**ABOUT THIS TASK**
Reproduce exactly the line that contains "Task: Select the Folketrygdfondet" and every line after it through the end of the records below, leaving out all pictures.

++++ RECORDED INFORMATION

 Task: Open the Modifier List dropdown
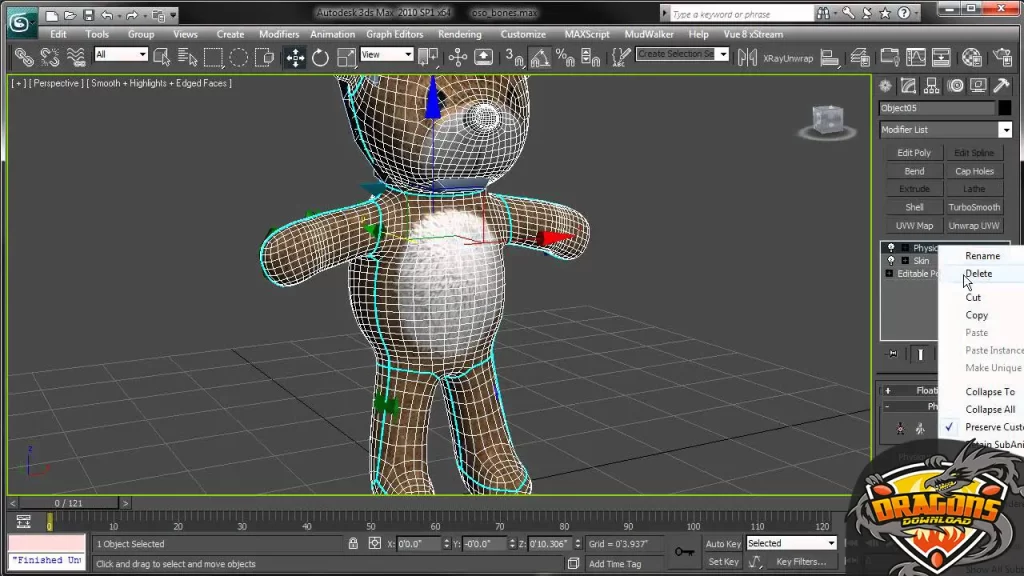tap(1005, 129)
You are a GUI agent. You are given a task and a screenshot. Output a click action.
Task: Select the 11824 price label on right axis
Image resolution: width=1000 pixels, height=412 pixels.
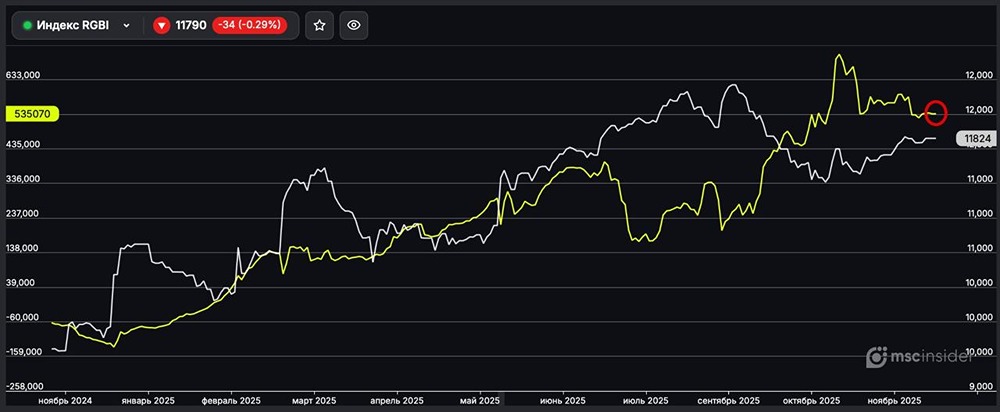tap(973, 140)
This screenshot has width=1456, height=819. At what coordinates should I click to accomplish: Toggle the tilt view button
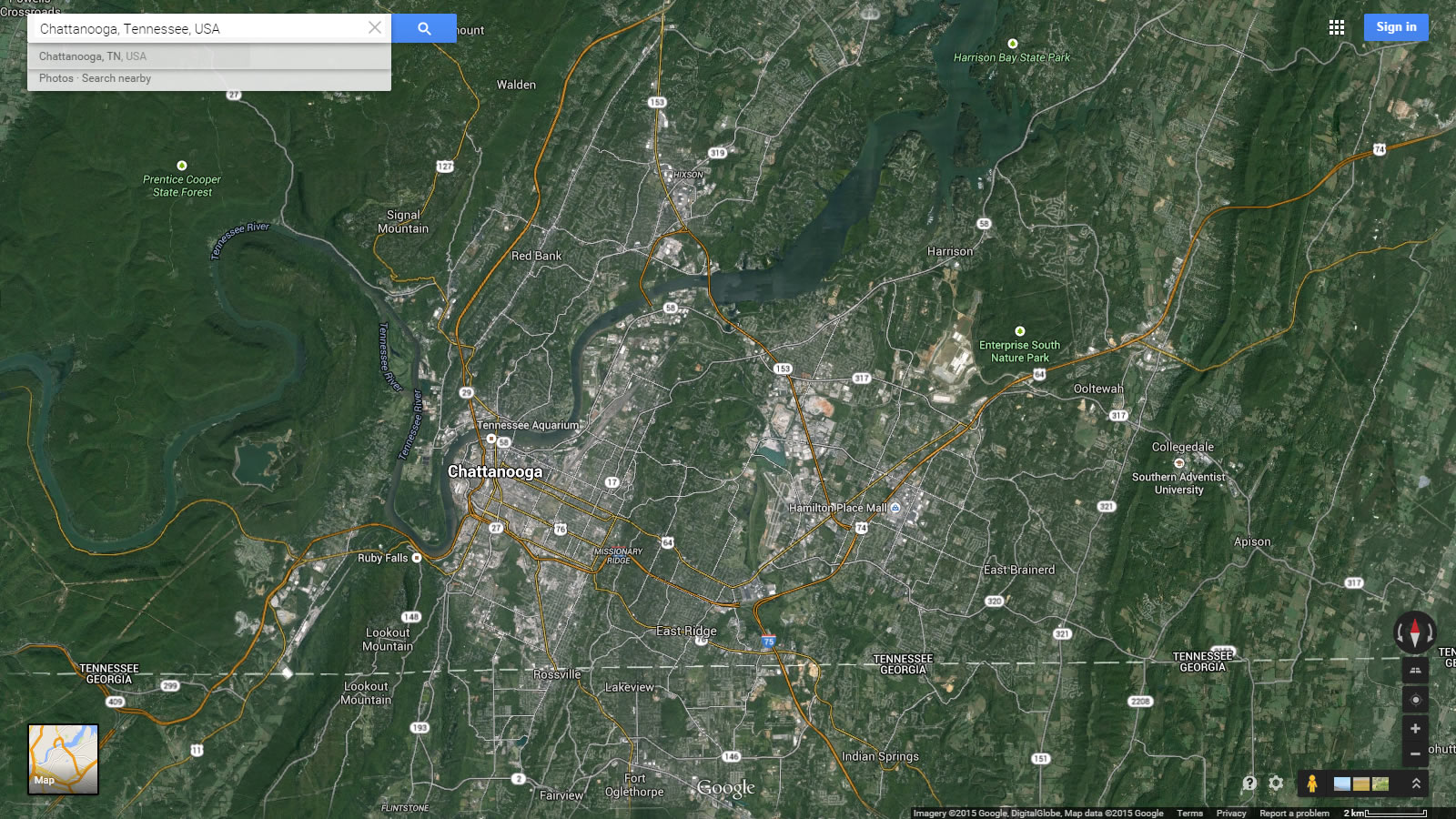[1415, 670]
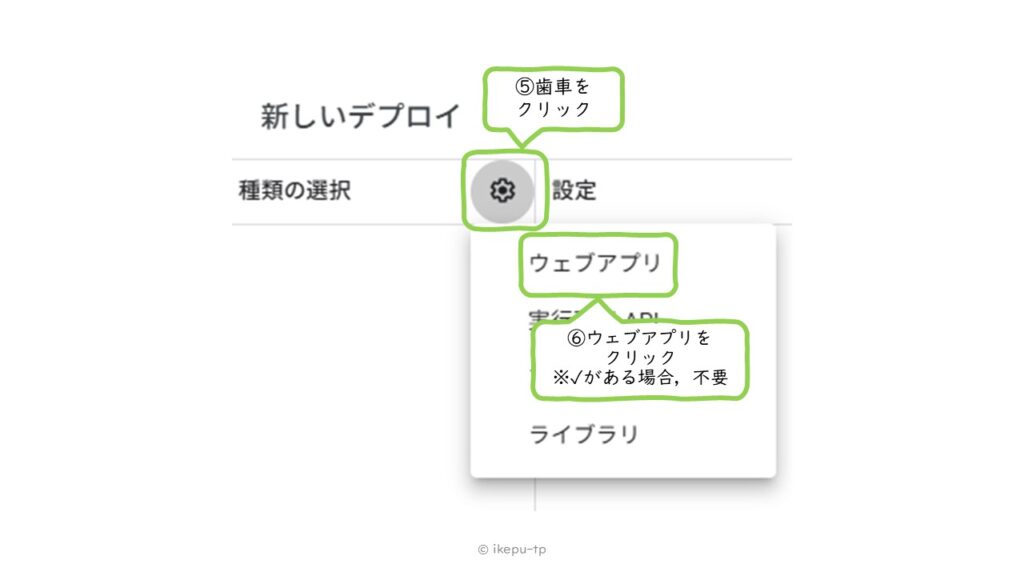Click the ※✓がある場合，不要 note line
This screenshot has width=1024, height=576.
[x=639, y=379]
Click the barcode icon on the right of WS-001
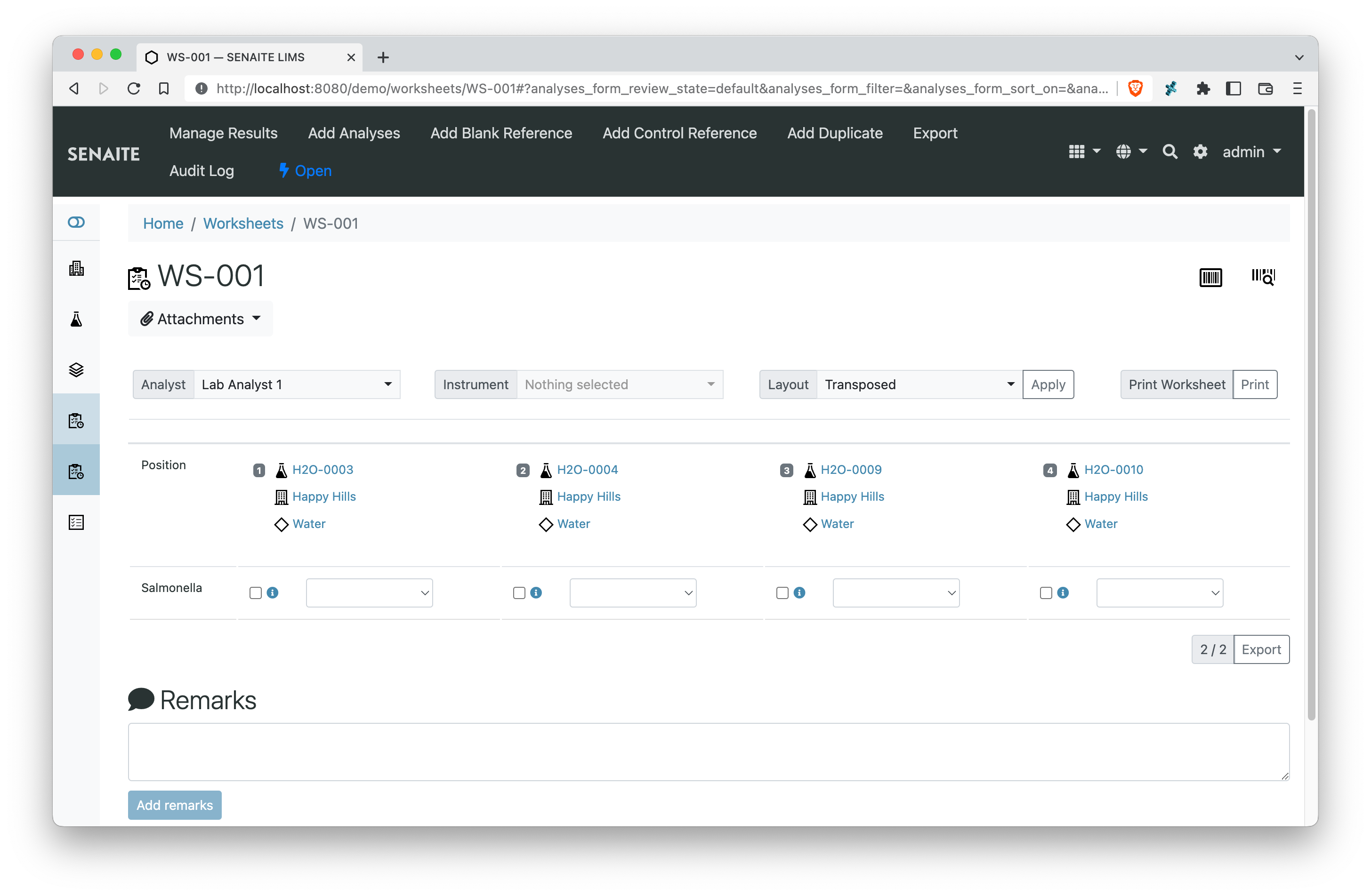 [x=1210, y=278]
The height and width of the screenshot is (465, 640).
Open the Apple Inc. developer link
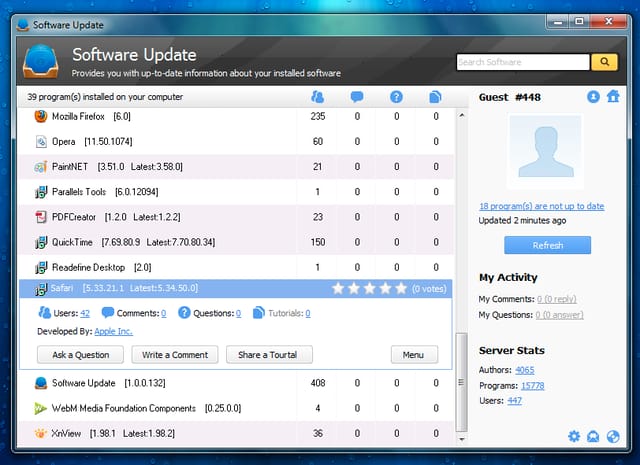tap(113, 331)

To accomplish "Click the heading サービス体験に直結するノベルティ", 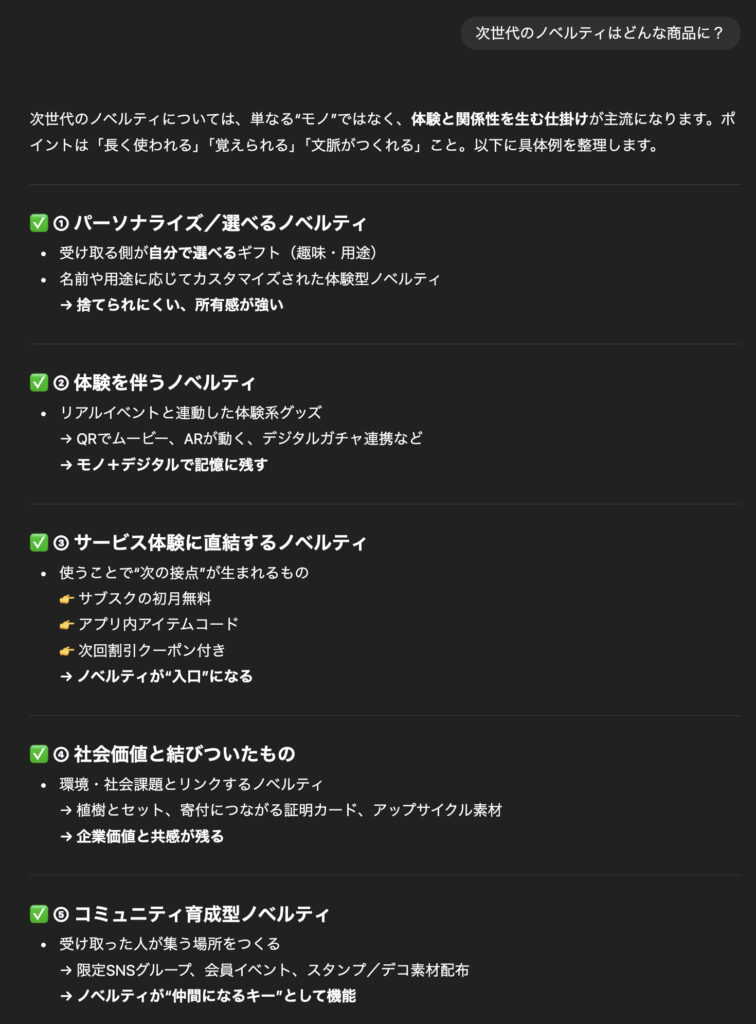I will (x=220, y=543).
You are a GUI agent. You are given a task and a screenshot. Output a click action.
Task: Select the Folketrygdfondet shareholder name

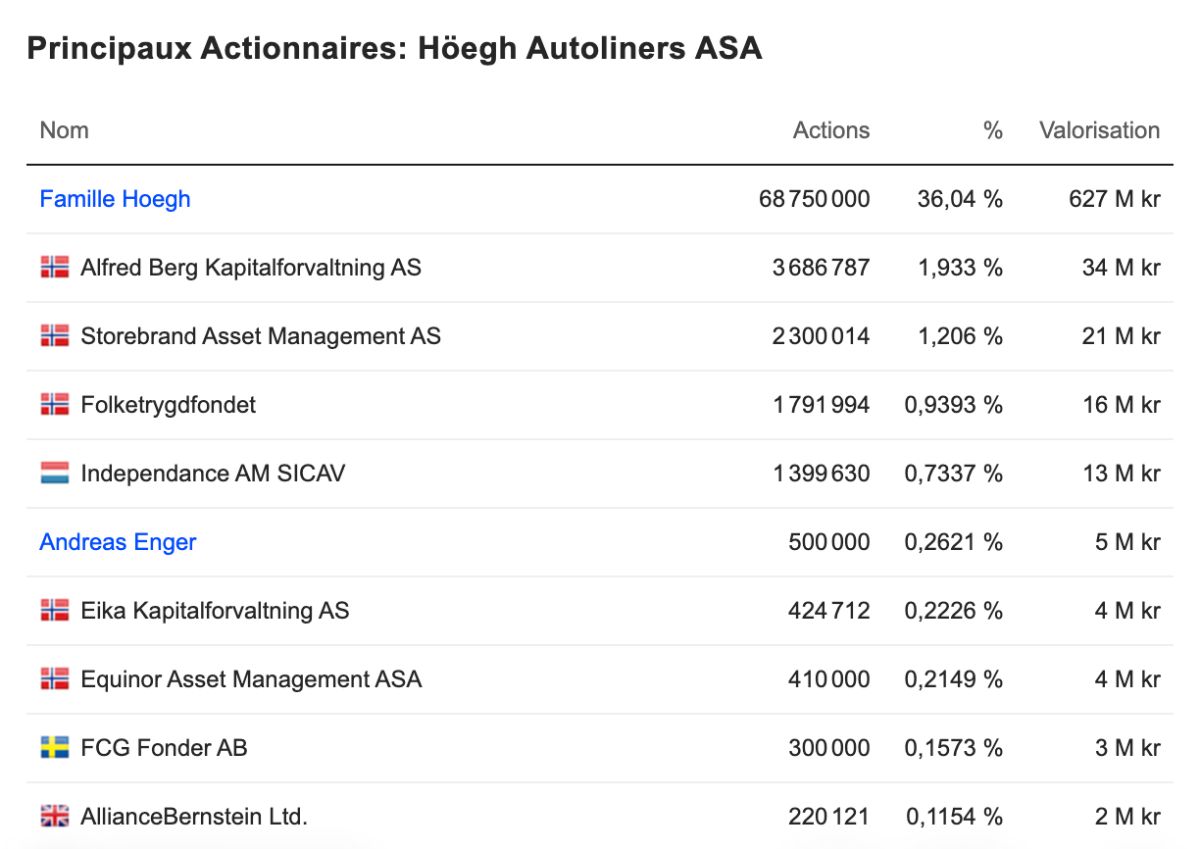168,405
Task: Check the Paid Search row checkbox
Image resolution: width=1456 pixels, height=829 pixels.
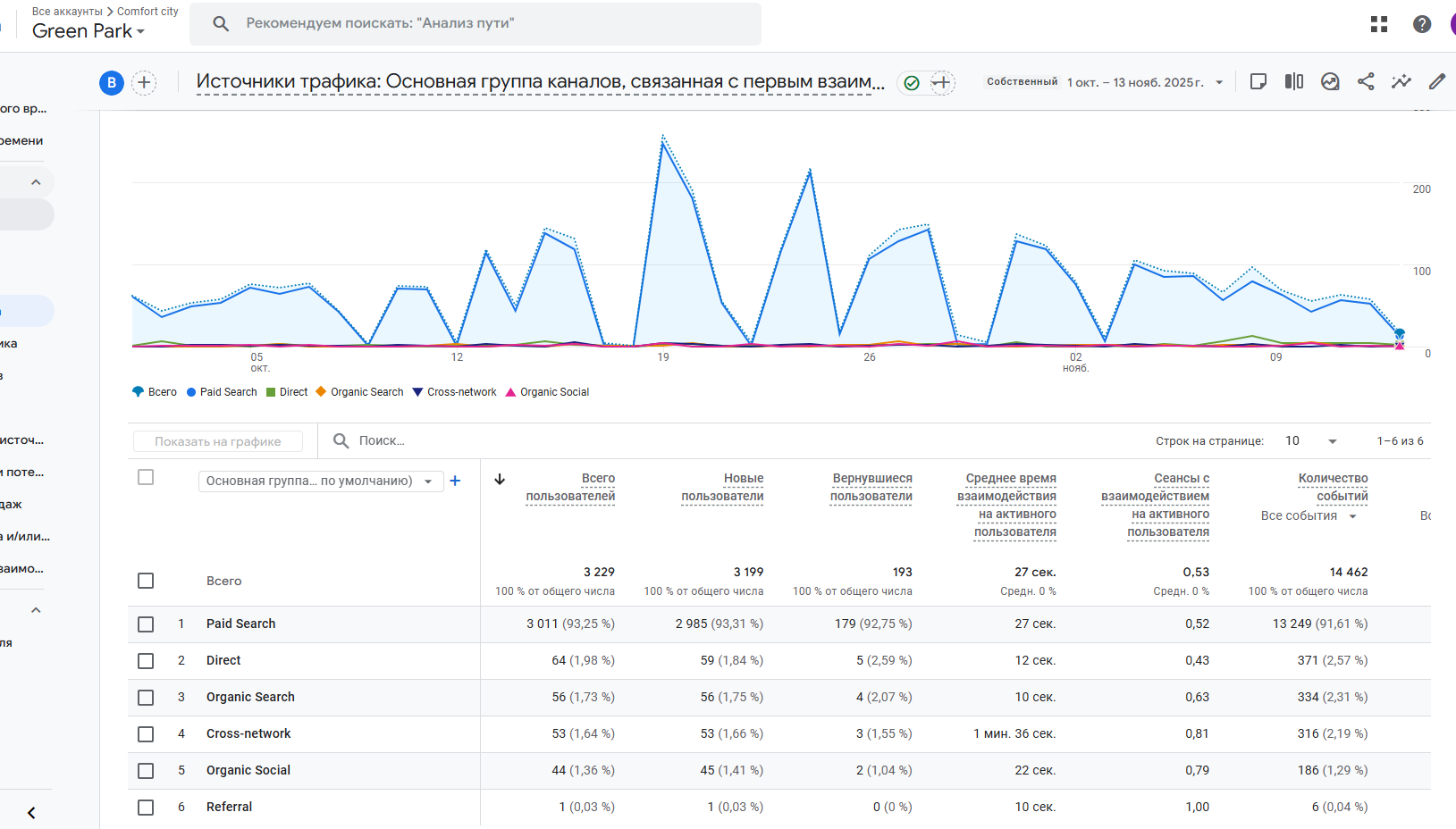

++++++++

**SOLUTION**
Task: Select the Folketrygdfondet shareholder name

168,405
Task: Check the Paid Search row checkbox
Image resolution: width=1456 pixels, height=829 pixels.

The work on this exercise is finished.